Когда зажегся свет, Геннадий Лукич спросил: «Ну и как вам?» Все молчали. Шеф ответил сам: «По сути, конечно, мракобесие, с нашей точки зрения – фарс. Но обратите внимание, как действует на нестойкие души. Не в пример, – шеф обвел курсантов внимательным взглядом, будто заглянул каждому в душу. – Не в пример нашим транспарантам, портретам вождей и разной прочей… А?» Все обмерли: если шутка, то – странная, пугающая…
Помедлив, Геннадий Лукич продолжил: «Наша идеология устала. На что уж металл прочен, но и он устает. В свое время с этой проблемой столкнулись и наши заклятые соседи, – казалось, шеф беседует сам с собой. – Чтобы оживить народ, требуется серьезная встряска…»
После лекций он всегда выходил окрыленным. Томясь на университетских семинарах, искренне жалел своих коллег-аспирантов, которым не довелось встретить такого блистательно смелого педагога. «Если нам – так, как же преподают настоящим кадровым сотрудникам?»

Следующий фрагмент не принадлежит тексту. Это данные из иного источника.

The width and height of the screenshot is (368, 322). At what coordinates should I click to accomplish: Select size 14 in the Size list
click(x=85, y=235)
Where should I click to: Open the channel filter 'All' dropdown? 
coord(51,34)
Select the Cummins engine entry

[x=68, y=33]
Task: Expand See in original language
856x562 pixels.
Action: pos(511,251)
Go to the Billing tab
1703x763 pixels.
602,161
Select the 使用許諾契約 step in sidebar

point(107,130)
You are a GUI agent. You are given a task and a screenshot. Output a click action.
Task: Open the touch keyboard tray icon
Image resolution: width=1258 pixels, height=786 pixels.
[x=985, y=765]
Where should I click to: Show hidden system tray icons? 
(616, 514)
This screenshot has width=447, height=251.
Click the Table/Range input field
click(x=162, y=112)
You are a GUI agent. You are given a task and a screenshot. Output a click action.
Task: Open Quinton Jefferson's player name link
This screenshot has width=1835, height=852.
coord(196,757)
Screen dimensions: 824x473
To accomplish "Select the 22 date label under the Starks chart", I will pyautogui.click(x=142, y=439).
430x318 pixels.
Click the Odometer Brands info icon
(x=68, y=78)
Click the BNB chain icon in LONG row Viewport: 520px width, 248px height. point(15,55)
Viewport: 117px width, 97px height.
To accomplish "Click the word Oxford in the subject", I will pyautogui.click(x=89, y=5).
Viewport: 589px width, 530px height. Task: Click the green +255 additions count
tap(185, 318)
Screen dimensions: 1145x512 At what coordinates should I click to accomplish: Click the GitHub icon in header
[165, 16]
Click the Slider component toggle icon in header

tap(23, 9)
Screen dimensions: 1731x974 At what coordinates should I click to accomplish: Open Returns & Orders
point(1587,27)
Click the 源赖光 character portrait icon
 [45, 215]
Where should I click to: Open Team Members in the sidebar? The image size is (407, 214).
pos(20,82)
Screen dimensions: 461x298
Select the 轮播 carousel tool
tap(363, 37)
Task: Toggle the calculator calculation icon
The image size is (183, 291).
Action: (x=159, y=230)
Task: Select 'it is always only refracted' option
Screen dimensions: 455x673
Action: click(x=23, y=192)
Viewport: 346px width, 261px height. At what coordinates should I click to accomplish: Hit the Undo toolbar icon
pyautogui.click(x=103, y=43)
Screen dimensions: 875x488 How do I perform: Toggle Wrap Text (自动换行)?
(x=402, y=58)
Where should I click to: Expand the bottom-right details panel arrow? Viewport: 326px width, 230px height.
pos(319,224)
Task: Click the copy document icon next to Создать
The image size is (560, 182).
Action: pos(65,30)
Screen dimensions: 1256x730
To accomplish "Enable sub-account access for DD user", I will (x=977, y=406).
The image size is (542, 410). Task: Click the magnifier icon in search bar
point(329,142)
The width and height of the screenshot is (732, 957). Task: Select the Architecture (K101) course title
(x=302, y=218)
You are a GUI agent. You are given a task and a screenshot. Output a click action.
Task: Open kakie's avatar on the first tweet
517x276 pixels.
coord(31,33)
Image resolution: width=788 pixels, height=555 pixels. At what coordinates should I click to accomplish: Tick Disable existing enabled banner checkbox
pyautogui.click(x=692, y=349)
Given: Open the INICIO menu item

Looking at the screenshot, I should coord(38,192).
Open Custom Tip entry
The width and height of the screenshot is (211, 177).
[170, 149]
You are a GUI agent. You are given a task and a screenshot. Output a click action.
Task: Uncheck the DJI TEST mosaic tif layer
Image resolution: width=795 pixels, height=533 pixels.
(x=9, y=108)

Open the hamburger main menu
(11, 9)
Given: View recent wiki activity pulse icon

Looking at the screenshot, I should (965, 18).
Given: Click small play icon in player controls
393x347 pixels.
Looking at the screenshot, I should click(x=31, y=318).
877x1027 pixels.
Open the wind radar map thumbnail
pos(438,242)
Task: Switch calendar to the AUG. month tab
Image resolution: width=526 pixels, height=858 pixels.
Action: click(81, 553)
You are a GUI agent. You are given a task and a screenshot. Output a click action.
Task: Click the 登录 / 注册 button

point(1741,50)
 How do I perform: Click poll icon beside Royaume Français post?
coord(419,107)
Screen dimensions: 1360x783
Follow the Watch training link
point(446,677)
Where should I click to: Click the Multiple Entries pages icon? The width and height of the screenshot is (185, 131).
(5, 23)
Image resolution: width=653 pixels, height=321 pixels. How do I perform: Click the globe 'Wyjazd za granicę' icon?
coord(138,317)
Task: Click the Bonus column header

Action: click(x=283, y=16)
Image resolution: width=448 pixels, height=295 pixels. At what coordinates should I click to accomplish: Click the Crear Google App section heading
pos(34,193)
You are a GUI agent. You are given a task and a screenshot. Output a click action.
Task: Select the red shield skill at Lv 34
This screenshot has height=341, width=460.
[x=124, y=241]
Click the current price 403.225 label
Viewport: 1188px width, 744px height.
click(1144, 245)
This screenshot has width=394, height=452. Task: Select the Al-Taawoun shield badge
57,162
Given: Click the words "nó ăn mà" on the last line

Их курс, который курировал Геннадий Лукич, считался любительским. Физик, работающий в научном институте, химик-лаборант, музейный работник, служащий интуристовской гостиницы, слесарь-наладчик с «Электросилы». Ну и он, филолог-китаист. Гуманитариев его сокурсники не жаловали, между собой называли балаболками.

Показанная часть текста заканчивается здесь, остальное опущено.